When the string "agent" appears in a line of the records, show the whole line.

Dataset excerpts
BEGIN

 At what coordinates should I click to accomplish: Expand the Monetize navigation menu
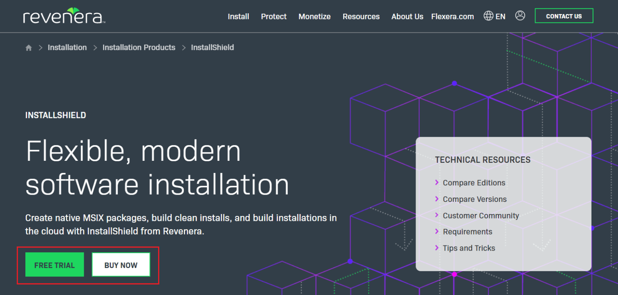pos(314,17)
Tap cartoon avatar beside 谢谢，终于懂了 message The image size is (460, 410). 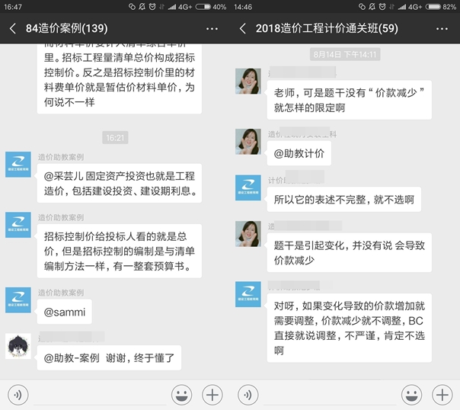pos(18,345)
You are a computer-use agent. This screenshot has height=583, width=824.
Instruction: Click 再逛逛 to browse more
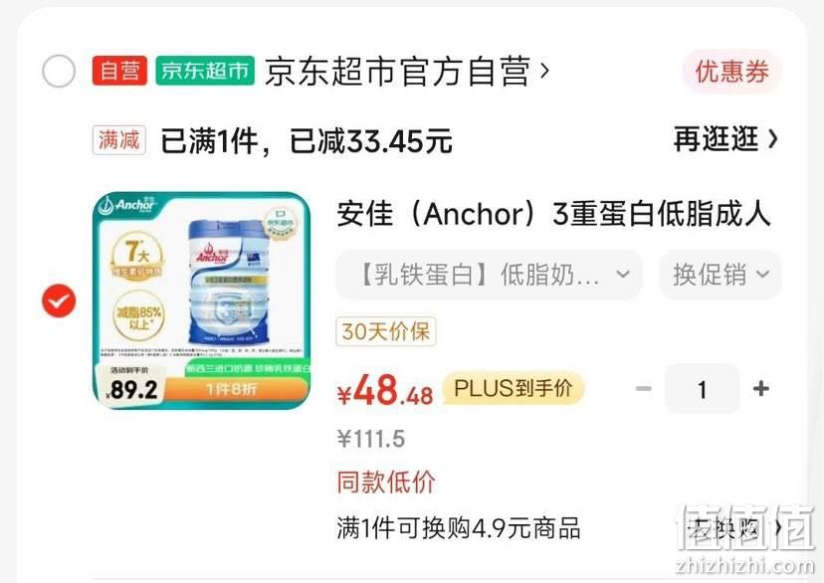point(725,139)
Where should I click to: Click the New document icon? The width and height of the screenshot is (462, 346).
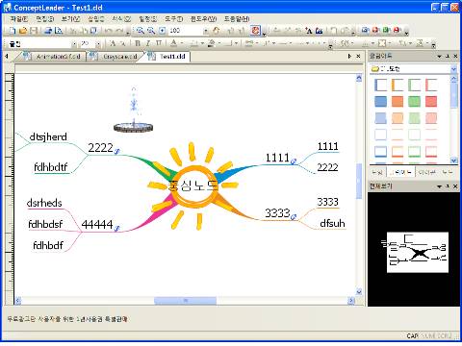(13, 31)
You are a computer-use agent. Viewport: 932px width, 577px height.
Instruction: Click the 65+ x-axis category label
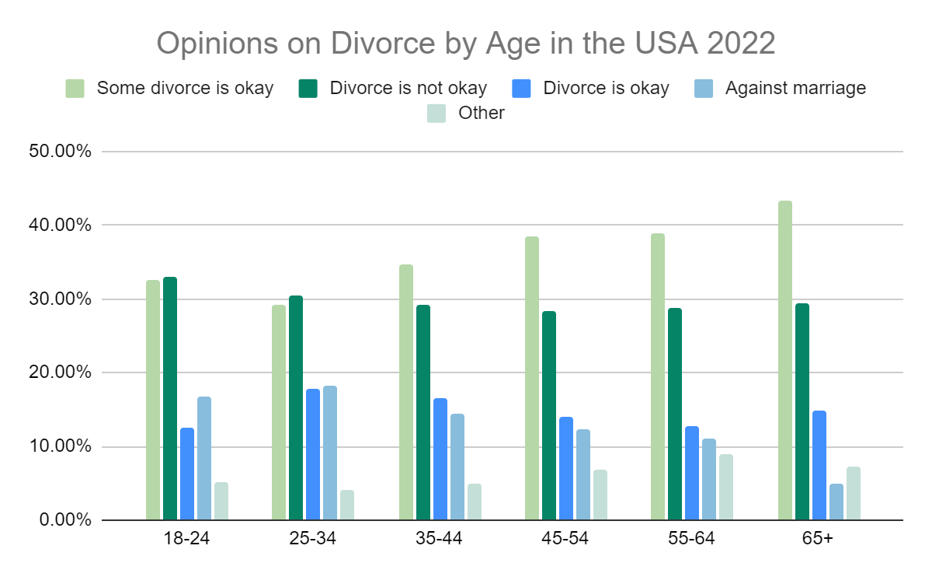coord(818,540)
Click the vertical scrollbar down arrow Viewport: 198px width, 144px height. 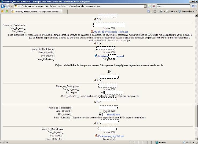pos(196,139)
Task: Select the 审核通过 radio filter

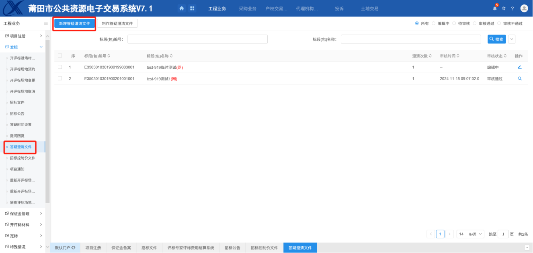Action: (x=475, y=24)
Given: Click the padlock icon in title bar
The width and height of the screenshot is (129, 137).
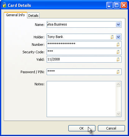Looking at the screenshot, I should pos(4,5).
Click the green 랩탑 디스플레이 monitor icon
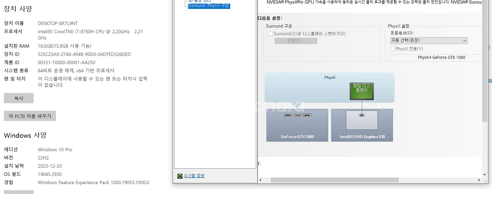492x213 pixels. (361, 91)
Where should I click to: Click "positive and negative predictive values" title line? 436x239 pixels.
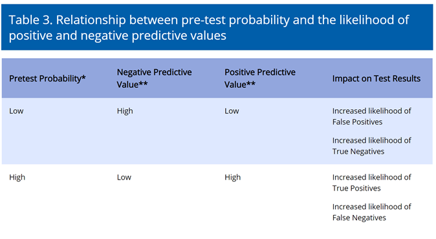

END

RESPONSE FOR THIS EXERCISE:
You are a computer-use agent. This screenshot has height=583, width=824.
You are a computer-use agent. Viewport: 932px width, 577px height.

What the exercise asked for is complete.